Oval bowls, plates, platters, frames and many more of the oval objects mentioned in the list of oval turned items for use in general are turned as facework, i.e. of cross grain blanks. In ovalturning the flatter the object the more simple is the turning process. Ovalturning of deep objects, bowls or vases for instance, is more complicated. In the old literature there is no description of the way tool are used to produce the cleanest cuts and smoothest surfaces. Using scrapers, shavings can easily be made but producing a smooth surface on wooden pieces is not so easy. Spannagel, the author of the German woodturner bible „Das Drechslerwerk“, published in 1940 [1.1.2], wrote, in the chapter Ovalturning, that the only way to get acquainted with the practice of ovalturning, especially handling the tools, is to watch an efficient and competent master. Unfortunately such a master is not be found easily today. On the other hand, the masters hardly understood the geometric relations because any books of the time presented, at the most, a scant outline showing that the tool has to cut in spindle height. Scrapers have, historically, been used in preference to gouges. It is easier to lay scrapers on a plane tool rest enabling it to be kept at centre height.
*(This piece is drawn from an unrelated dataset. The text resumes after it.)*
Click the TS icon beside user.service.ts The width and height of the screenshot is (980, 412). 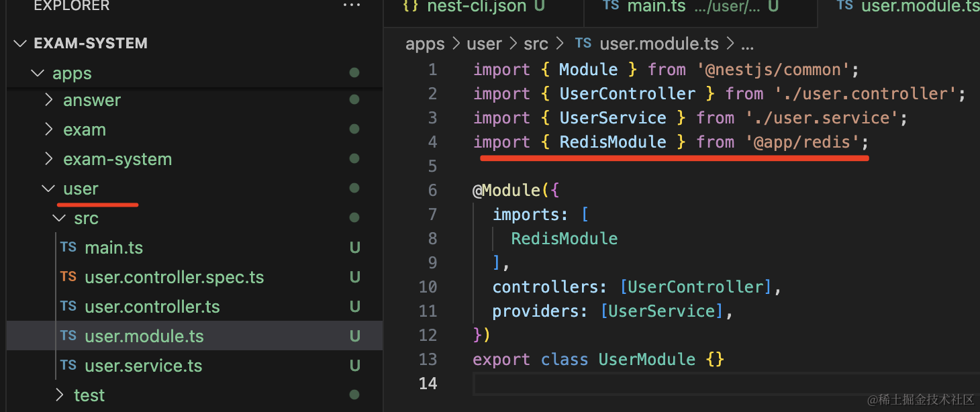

6.6     Ovalturning of Frames

The first book that was dedicated exclusively to ovalturning of frames was the German "Handbuch der Ovaldreherei" (Manual of Ovalturning)[1.1.1]. It was written in 1920 by Hugo Knoppe, meritorious teacher at the Technical College for Turners, Carvers and Sculptors in Leipzig / Saxony.

Oval frames were produced in large quantities in frame-making factories. The frame blanks were made up of 4 or 6 parts. Each factory had its own technique for joining the frame blank parts, predominant were mortise and tenon joints as seen preserved in the oval frame factory, The Old Schwamb Mill in the USA [6.2]. In Germany there was a factory that offered horseshoe-like bent wood arcs. The arcs were glued together using a scarf joint. These frame blanks had the advantage that the fibres ran lengthways with the oval, and that assisted in yielding a good surface finish.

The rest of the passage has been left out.